» Exercise details
Could each record be restated word for word?

» Records for processing
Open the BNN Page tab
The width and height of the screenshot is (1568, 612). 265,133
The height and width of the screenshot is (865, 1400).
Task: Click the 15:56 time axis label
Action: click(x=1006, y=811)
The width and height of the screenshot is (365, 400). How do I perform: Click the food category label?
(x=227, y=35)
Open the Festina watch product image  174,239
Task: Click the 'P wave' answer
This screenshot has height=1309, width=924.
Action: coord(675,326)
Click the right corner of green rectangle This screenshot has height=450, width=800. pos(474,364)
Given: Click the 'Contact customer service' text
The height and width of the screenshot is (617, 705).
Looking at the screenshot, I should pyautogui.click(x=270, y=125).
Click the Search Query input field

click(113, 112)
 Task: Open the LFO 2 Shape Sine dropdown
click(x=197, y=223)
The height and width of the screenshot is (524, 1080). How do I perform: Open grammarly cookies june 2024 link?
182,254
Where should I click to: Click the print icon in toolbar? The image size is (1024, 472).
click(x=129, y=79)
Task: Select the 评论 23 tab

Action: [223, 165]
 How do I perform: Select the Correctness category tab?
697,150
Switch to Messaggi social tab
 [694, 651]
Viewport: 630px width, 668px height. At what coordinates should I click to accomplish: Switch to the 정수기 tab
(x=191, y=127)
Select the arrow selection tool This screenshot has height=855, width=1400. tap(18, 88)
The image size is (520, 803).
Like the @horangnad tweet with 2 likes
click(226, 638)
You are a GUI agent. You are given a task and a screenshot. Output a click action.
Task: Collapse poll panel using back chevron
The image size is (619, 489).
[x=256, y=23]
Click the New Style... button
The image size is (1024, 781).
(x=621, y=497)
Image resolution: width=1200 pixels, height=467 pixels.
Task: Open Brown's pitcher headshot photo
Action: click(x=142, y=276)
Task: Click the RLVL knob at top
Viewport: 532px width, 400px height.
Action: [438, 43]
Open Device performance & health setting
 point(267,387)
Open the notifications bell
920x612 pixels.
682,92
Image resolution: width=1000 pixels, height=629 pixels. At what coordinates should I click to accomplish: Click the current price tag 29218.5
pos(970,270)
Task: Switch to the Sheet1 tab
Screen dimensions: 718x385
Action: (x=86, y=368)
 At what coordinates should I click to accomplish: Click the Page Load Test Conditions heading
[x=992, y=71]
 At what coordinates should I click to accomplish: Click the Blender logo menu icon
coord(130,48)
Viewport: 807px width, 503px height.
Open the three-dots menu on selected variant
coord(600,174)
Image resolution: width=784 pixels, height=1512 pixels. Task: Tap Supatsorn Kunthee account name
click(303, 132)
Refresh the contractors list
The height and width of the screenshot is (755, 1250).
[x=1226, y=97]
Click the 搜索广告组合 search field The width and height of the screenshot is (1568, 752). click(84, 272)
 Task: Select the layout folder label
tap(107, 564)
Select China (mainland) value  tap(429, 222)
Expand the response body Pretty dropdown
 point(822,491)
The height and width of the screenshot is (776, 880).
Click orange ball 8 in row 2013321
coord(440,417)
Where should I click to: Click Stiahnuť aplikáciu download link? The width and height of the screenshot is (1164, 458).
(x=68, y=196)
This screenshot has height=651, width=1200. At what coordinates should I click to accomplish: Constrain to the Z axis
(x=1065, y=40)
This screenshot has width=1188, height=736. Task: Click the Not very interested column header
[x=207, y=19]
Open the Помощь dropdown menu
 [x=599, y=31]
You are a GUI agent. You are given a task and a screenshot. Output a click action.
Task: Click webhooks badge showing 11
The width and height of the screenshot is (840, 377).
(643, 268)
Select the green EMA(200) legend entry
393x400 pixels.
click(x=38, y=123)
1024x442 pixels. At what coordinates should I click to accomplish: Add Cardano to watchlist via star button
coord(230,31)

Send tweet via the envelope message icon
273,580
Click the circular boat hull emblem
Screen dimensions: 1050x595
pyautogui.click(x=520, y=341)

» Written solution
Open the BNN Page tab
The width and height of the screenshot is (1568, 612). 265,133
The height and width of the screenshot is (865, 1400).
Task: Click the 15:56 time axis label
Action: click(x=1006, y=811)
The width and height of the screenshot is (365, 400). How do I perform: Click the food category label?
(x=227, y=35)
Open the Festina watch product image  174,239
Task: Click the 'P wave' answer
This screenshot has height=1309, width=924.
Action: coord(675,326)
Click the right corner of green rectangle This screenshot has height=450, width=800. pos(474,364)
Given: Click the 'Contact customer service' text
The height and width of the screenshot is (617, 705).
Looking at the screenshot, I should pyautogui.click(x=270, y=125).
Click the Search Query input field

click(113, 112)
 Task: Open the LFO 2 Shape Sine dropdown
click(x=197, y=223)
The height and width of the screenshot is (524, 1080). How do I perform: Open grammarly cookies june 2024 link?
182,254
Where should I click to: Click the print icon in toolbar? The image size is (1024, 472).
click(x=129, y=79)
Task: Select the 评论 23 tab

Action: [223, 165]
 How do I perform: Select the Correctness category tab?
697,150
Switch to Messaggi social tab
 [694, 651]
Viewport: 630px width, 668px height. At what coordinates should I click to accomplish: Switch to the 정수기 tab
(x=191, y=127)
Select the arrow selection tool This screenshot has height=855, width=1400. tap(18, 88)
The image size is (520, 803).
Like the @horangnad tweet with 2 likes
click(226, 638)
You are a GUI agent. You are given a task and a screenshot. Output a click action.
Task: Collapse poll panel using back chevron
The image size is (619, 489).
[x=256, y=23]
Click the New Style... button
The image size is (1024, 781).
(x=621, y=497)
Image resolution: width=1200 pixels, height=467 pixels.
Task: Open Brown's pitcher headshot photo
Action: click(x=142, y=276)
Task: Click the RLVL knob at top
Viewport: 532px width, 400px height.
Action: [438, 43]
Open Device performance & health setting
 point(267,387)
Open the notifications bell
920x612 pixels.
682,92
Image resolution: width=1000 pixels, height=629 pixels. At what coordinates should I click to accomplish: Click the current price tag 29218.5
pos(970,270)
Task: Switch to the Sheet1 tab
Screen dimensions: 718x385
Action: (x=86, y=368)
 At what coordinates should I click to accomplish: Click the Page Load Test Conditions heading
[x=992, y=71]
 At what coordinates should I click to accomplish: Click the Blender logo menu icon
coord(130,48)
Viewport: 807px width, 503px height.
Open the three-dots menu on selected variant
coord(600,174)
Image resolution: width=784 pixels, height=1512 pixels. Task: Tap Supatsorn Kunthee account name
click(303, 132)
Refresh the contractors list
The height and width of the screenshot is (755, 1250).
[x=1226, y=97]
Click the 搜索广告组合 search field The width and height of the screenshot is (1568, 752). click(84, 272)
 Task: Select the layout folder label
tap(107, 564)
Select China (mainland) value  tap(429, 222)
Expand the response body Pretty dropdown
 point(822,491)
The height and width of the screenshot is (776, 880).
Click orange ball 8 in row 2013321
coord(440,417)
Where should I click to: Click Stiahnuť aplikáciu download link? The width and height of the screenshot is (1164, 458).
(x=68, y=196)
This screenshot has height=651, width=1200. At what coordinates should I click to accomplish: Constrain to the Z axis
(x=1065, y=40)
This screenshot has width=1188, height=736. Task: Click the Not very interested column header
[x=207, y=19]
Open the Помощь dropdown menu
 [x=599, y=31]
You are a GUI agent. You are given a task and a screenshot. Output a click action.
Task: Click webhooks badge showing 11
The width and height of the screenshot is (840, 377).
(643, 268)
Select the green EMA(200) legend entry
393x400 pixels.
click(x=38, y=123)
1024x442 pixels. At what coordinates should I click to accomplish: Add Cardano to watchlist via star button
coord(230,31)

Send tweet via the envelope message icon
273,580
Click the circular boat hull emblem
Screen dimensions: 1050x595
pyautogui.click(x=520, y=341)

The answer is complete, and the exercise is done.